Top of Data for processing

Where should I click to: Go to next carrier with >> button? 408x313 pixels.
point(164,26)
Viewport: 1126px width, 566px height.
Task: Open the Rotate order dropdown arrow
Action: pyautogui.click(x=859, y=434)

Bottom of Data for processing

◆ Work task
Repeat all the records. Match each line exactly.

◆ Exercise solution
Where should I click to: Go to next carrier with >> button? 408x313 pixels.
point(164,26)
Viewport: 1126px width, 566px height.
Task: Open the Rotate order dropdown arrow
Action: pyautogui.click(x=859, y=434)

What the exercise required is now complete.